I love this topic. Bitcoin mining is similar to real estate. You’re essentially buying a hard asset, miners, and they are not people. They’re super computers. I get this question a lot. People are like, “Do you work 24/7?” We do work 24/7 because what we’re doing is a computer is plugged in, very loud and noisy and they generate hash rate, which generates Bitcoin. Every ten minutes, 6.25 Bitcoin is rewarded to one lucky miner, one lucky machine that helps create the system networks that allow us to define what the blockchain is.

Every time you send a Bitcoin to somebody, a miner validates that transaction. It’s like the visa network. There’s been 19 million Bitcoin that have been mined so far, and there’ll be 21 million Bitcoin total, so 2 million Bitcoin are left to be mined. It’ll take 120 years to mine those remaining Bitcoin. The economic Bitcoin mining is you try to find very energy efficient, productive supercomputers A6 bitcoin miners and plug them into affordable, cheap energy. What you’re doing is you’re transforming electrons into Bitcoin.

It’s a very interesting concept. Every second, every minute, you’re getting Bitcoin because we all aggregate ourselves into a poll. When one lucky miner gets 6.25 Bitcoin, everyone in a poll, meaning that joint collective gets a percentage of that. It’s very typical. Every day, I get four bitcoin. It’s like real estate because, first of all, you want to make sure that you have very low costs and OPEX. Prices where it is now, your profit margin is close to 25% to 30%. When the price is higher, your fixed cost is still very low but your profit margin is more like 75%. You can depreciate the miners, which allows you to take advantage of a lot of great benefits of deferrals.

I bet there’s no recapture on that either because those miners depreciate to nothing, correct?

Exactly. You want to run them to the ground.

PILF 80 | Diversified Portfolio
Diversified Portfolio: The strength of diversity is you can see multiple angles and are able to understand things from the perspective of an investor, not just somebody who knows technology related to an industry.

I want to understand this a little bit better because this is super complicated for people like me. You said one lucky machine gets the 6.25 Bitcoin. There are two-part questions. My first question is, how do you position yourself, so you’re that lucky machine? Are some machines luckier than others because their outfit is better? The other question is, how do you get a poll together where everyone agrees, “Whoever’s a lucky machine, we’re going to share all this out?”
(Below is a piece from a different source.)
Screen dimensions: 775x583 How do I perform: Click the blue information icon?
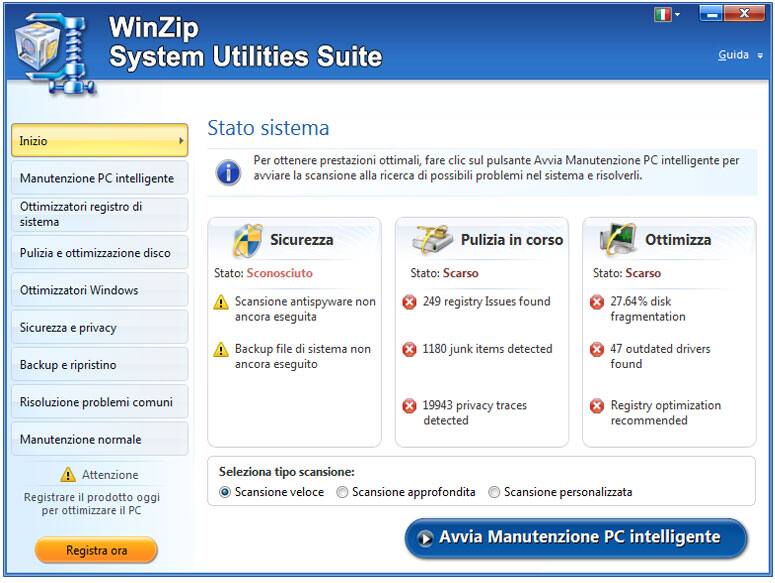tap(229, 172)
A 6.25 Bitcoin, and these polls exist already. Probably 99% of all Bitcoin miners are plugged into polls. What you’re doing is you’re delegating your computing power to the poll. The poll is a collective. I’m in the Foundry poll, which constitutes around 25% of all miners, so 25% of the time, you will gain that 6.25 Bitcoin, which helps us with spreading out our variability.

Every ten minutes, 6.25 Bitcoin gets released, and that poll automatically disseminates to your computer. It’s based on how much computational power your supercomputer generates. We call that terahash or hash rate. That hash rate is all part of a complicated mathematical problem to solve a Rubik’s cube of an equation that tries to make it every ten minutes.
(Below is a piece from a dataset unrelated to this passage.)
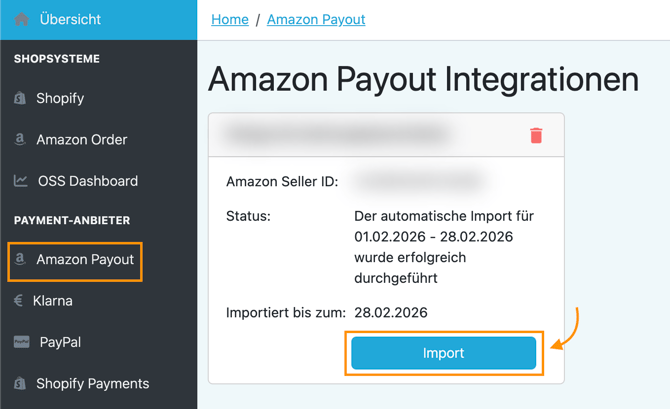
Task: Open Shopify Payments in the sidebar
Action: (x=92, y=384)
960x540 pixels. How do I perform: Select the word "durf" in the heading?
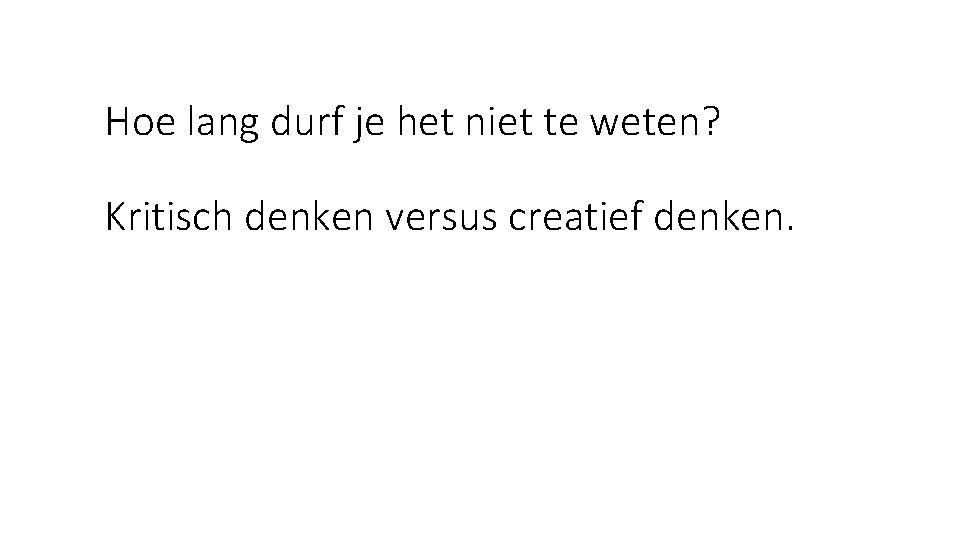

Meaning that if all of a sudden, 50% of all machines goes away, it will take twenty minutes to solve this mathematical problem on average. The blockchain network knows this. It’s coded into what Bitcoin is, which is what I love about Bitcoin. It’s all code, finite, transparent, and understandable. What I refer to by that is if the price goes down, a lot of miners who are less energy efficient or have higher costs of mining might unplug. That’s what has happened over the past few months.

When miners unplug, the same amount of Bitcoin gets released to fewer people, so we make more Bitcoin. It’s an interesting correlation here where if Bitcoin goes down, we make more Bitcoin. Unfortunately, Bitcoin is worth less but if Bitcoin goes up, more people and computers will be plugged in. More chips and production would be ordered. There’ll be more competition so that every ten minutes, every block reward. It’s always ten minutes or at least very close to ten minutes. It’s a very self-correcting algorithm. I went pretty deep into that. I’m not sure if I explained it very well.

It’s very interesting because I’ve never understood how it happens, and I still don’t understand how it happens, but I’m getting closer. I think that’s one of the things with Bitcoin, crypto, and things like this. It’s very complicated and hard to understand. Each conversation I have, I get a little bit closer to understanding, “This is one more thing that I understand.”

With Bitcoin mining and energy, not too long ago, everyone was talking about how Bitcoin is killing the environment because it’s using so much electricity. You hear people on the other side saying, “Bitcoin is helping solve some energy problems and as a storage of energy.” Can you talk about that? It seems like that view has changed a little bit over the last few months of Bitcoin as a huge energy waster. It might not be a true story.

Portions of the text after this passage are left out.